Alors que, depuis sa généralisation dans les années 1990, la piétonnisation des rues urbaines répond à un principe de différenciation des centres-villes vis-à-vis des secteurs dominés par l’automobile, les premières mesures en France dans les années 1970 répondaient davantage à une logique touristique et commerciale, comme le montre l’exemple de la piétonnisation de la rue du Jeu-des-Enfants à Strasbourg, portée par les commerçants locaux.

Strasbourg est une ville emblématique de la piétonnisation érigée en politique urbaine. Dès les années 1970, le parvis de la cathédrale et le quartier pittoresque de la Petite France sont piétonnisés afin de stimuler l’activité touristique ; l’arrivée du tramway en 1994 généralise cette politique. Les circulations motorisées disparaissent des axes très commerçants (rue des Francs-Bourgeois, rue des Hallebardes) et de lieux historiques (place Kléber) au profit de la piétonnisation, accompagnée du réaménagement en profondeur des espaces publics. La piétonnisation de l’hypercentre s’inscrit dans la stratégie d’attractivité métropolitaine et régionale portée par l’Eurométropole [1] ; cette politique s’inscrit dans un contexte de « soutien aux fonctions commerciales et de services de niveau métropolitain en centre-ville » (Koenig et Lalau-Kéraly 1994), déjà amorcée par le plan de sauvegarde et de mise en valeur (PSMV) [2] de 1985.

Située dans l’hypercentre bourgeois et commerçant, entre le quartier de la gare et la place Kléber, la rue du Jeu-des-Enfants est proche des secteurs piétons (figure 1). Marquée par d’étroits trottoirs et peu d’aménités architecturales, la rue présente un paysage commercial de commerces indépendants peu valorisés (figure 2). Malgré l’extrême proximité du cœur de la ville, la rue était loin de figurer parmi les secteurs attractifs [3].

Figure 1. Localisation de la rue du Jeu-des-Enfants

Source : Pierre Pontecaille, 2018 (fond de carte : Google Maps).

Figure 2. La rue du Jeu-des-Enfants

Source : Alain Beck, 2011 (site internet : Matériels terrestres 39/45).

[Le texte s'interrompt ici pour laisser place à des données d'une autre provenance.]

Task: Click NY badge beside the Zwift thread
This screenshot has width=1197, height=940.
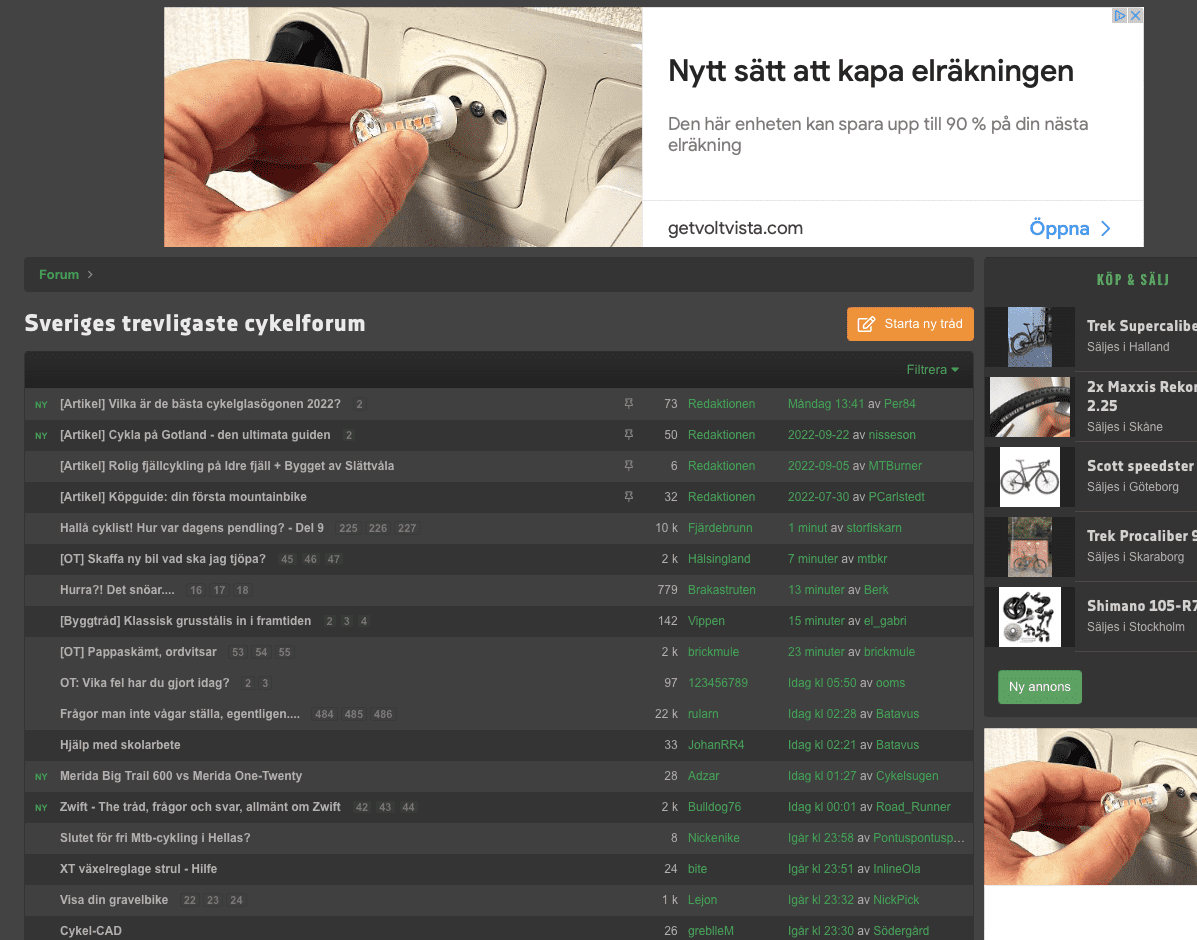Action: [x=41, y=808]
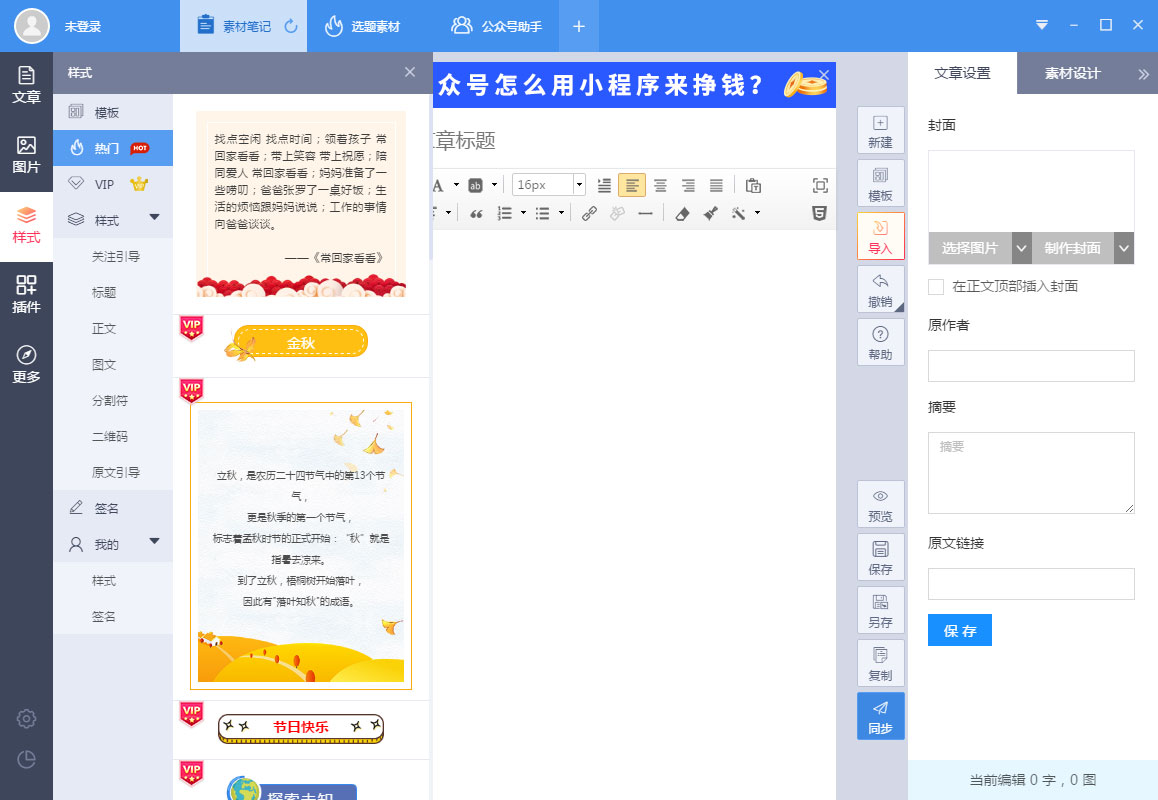
Task: Collapse the 我的 section arrow
Action: 154,542
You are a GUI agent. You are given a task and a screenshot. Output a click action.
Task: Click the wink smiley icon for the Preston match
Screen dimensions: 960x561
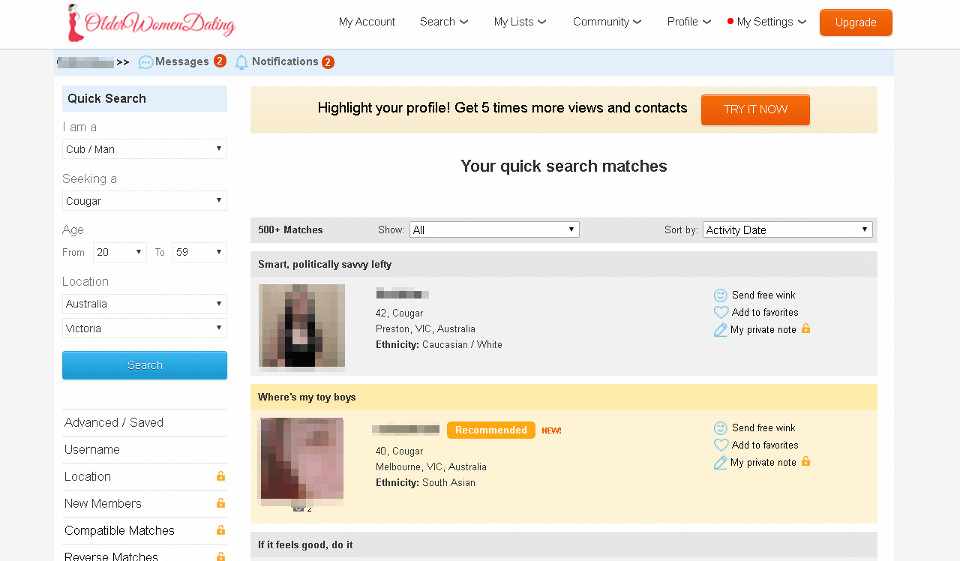(720, 295)
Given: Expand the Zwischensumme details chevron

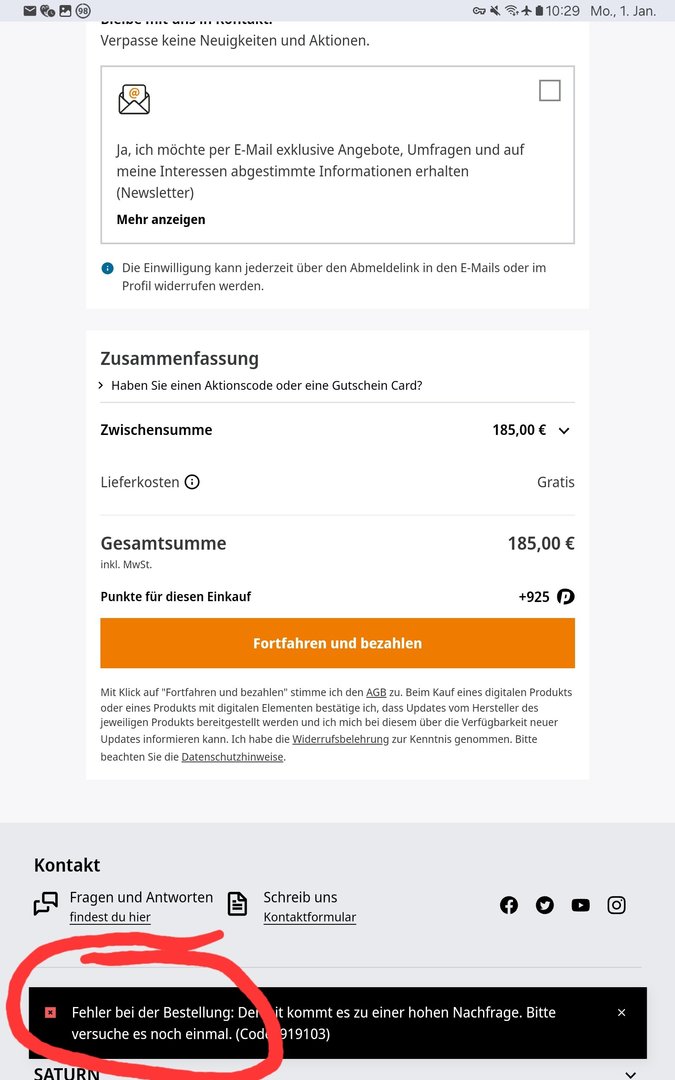Looking at the screenshot, I should click(x=564, y=431).
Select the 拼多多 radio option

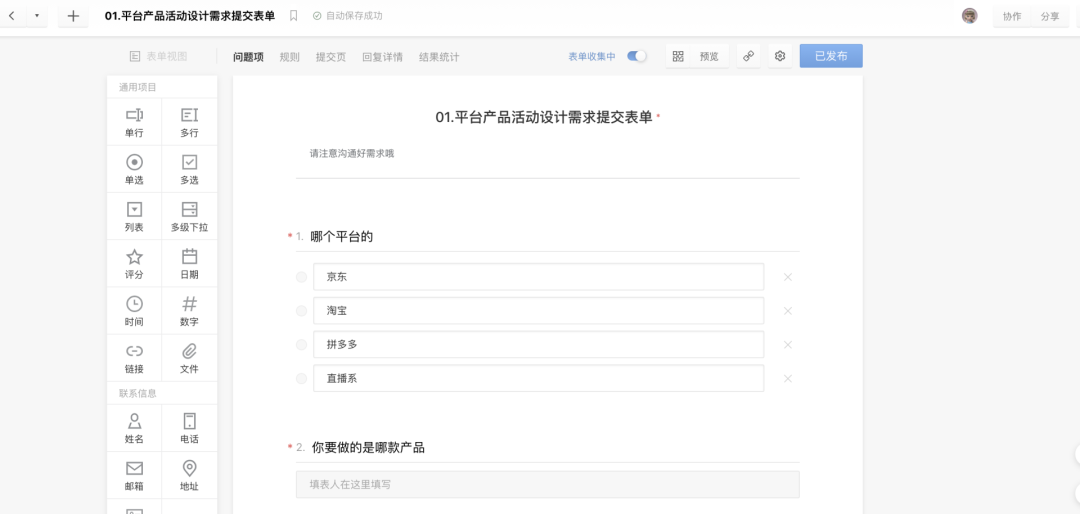302,345
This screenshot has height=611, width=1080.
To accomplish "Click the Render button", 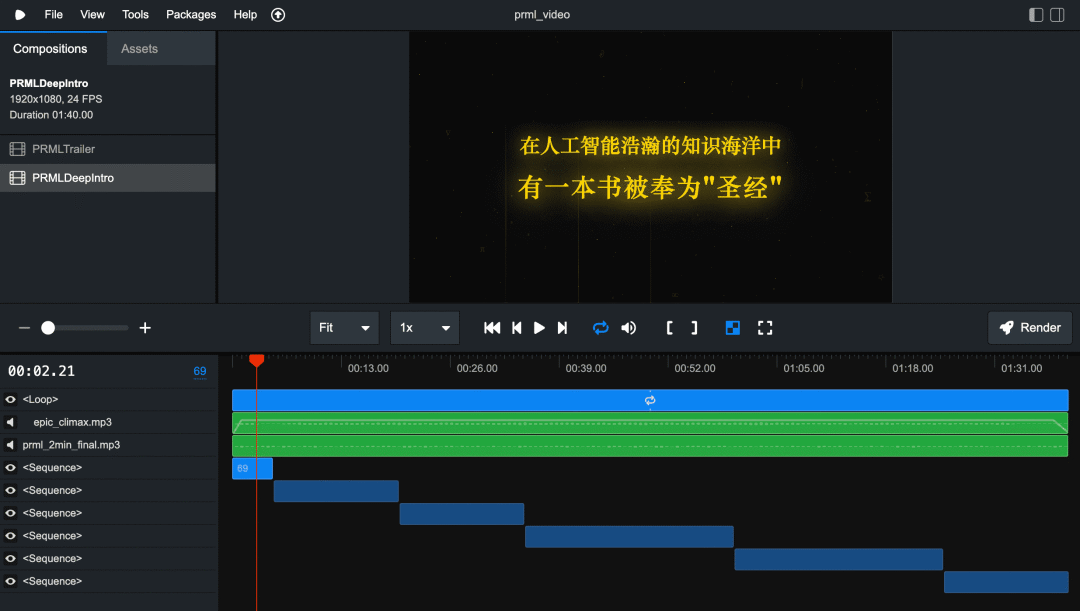I will (x=1029, y=327).
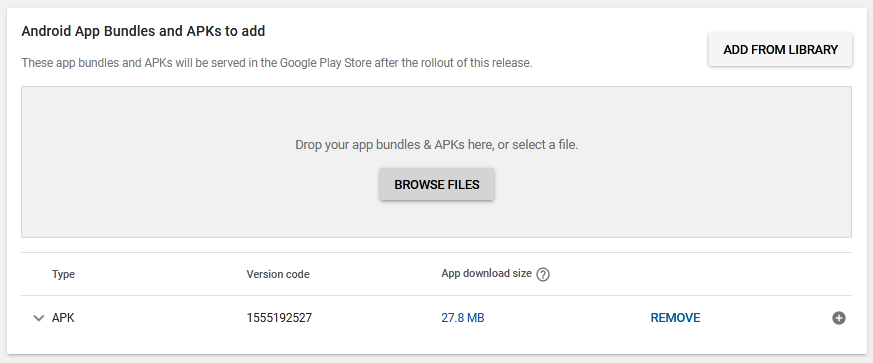Viewport: 873px width, 363px height.
Task: Click the APK type label in row
Action: (x=63, y=318)
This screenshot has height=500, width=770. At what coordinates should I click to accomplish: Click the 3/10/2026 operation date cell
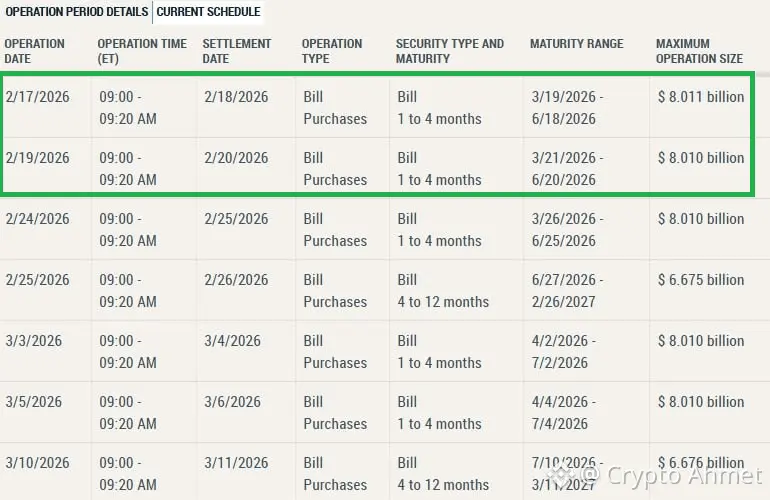pyautogui.click(x=38, y=463)
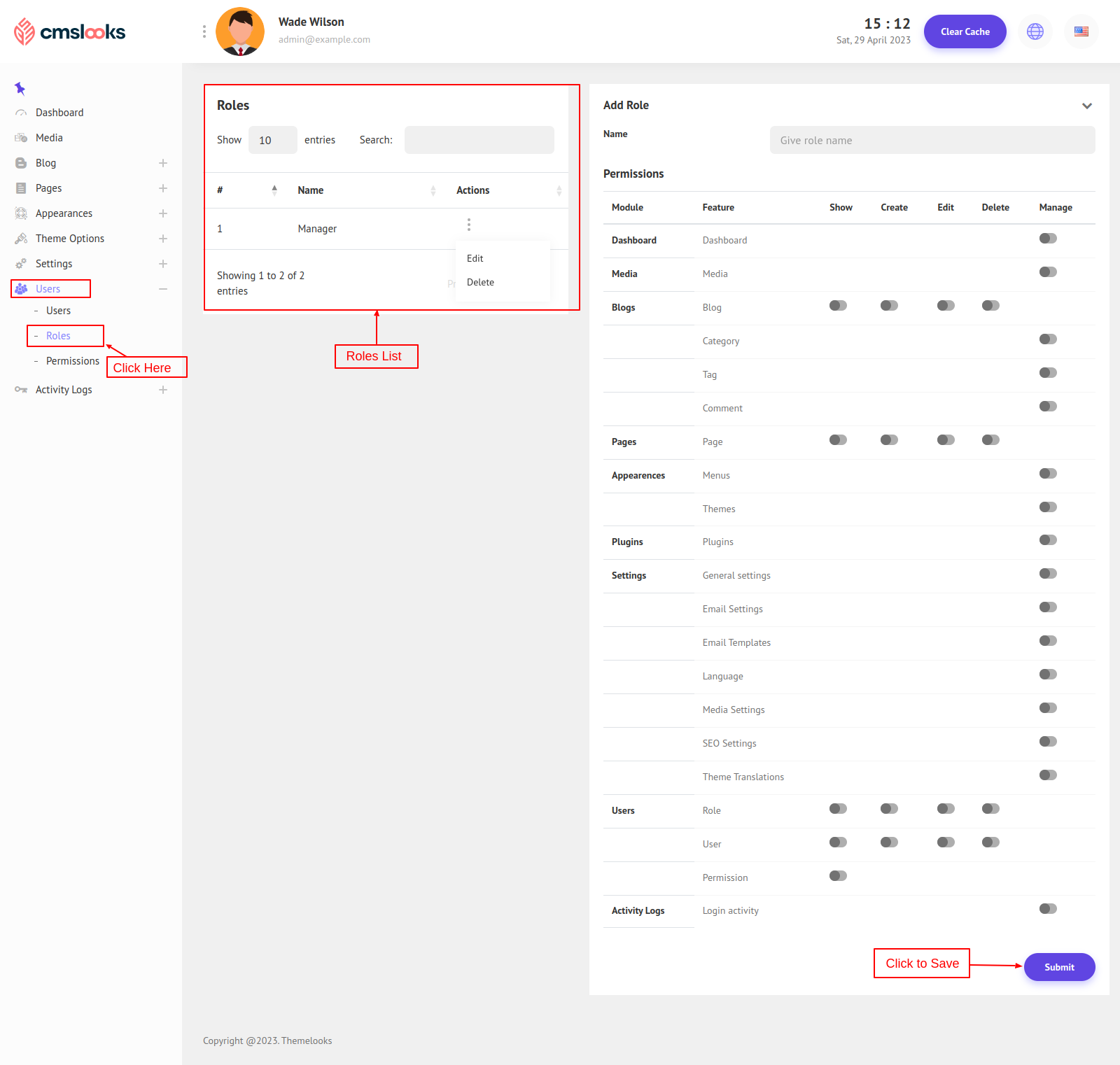Open the US flag language selector

click(x=1081, y=31)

Depuis le 26 juin 2017, la rue du Jeu-des-Enfants est fermée à la circulation automobile, des plantations et des œuvres d’art ainsi que des terrasses en bois ont été installées. Dans cette opération, les acteurs publics ne sont intervenus qu’à la marge. La piétonnisation dépourvue de maîtrise d’ouvrage et de financements publics directs, mais appuyée par un portage politique, a été réalisée à l’initiative des commerçants réunis en association [4]. Au-delà des contraintes techniques liées à la transformation de la rue, sa gestion quotidienne s’est heurtée à des tensions internes opposant riverains et commerçants. Ces tensions révèlent combien, derrière une démarche prétendument citoyenne favorisant l’appropriation de l’espace public, la piétonnisation fonctionne en réalité comme une stratégie de valorisation des activités commerciales de la rue, notamment celles de bouche, en visant à renforcer l’attractivité résidentielle et touristique de l’hypercentre strasbourgeois et de ses commerces.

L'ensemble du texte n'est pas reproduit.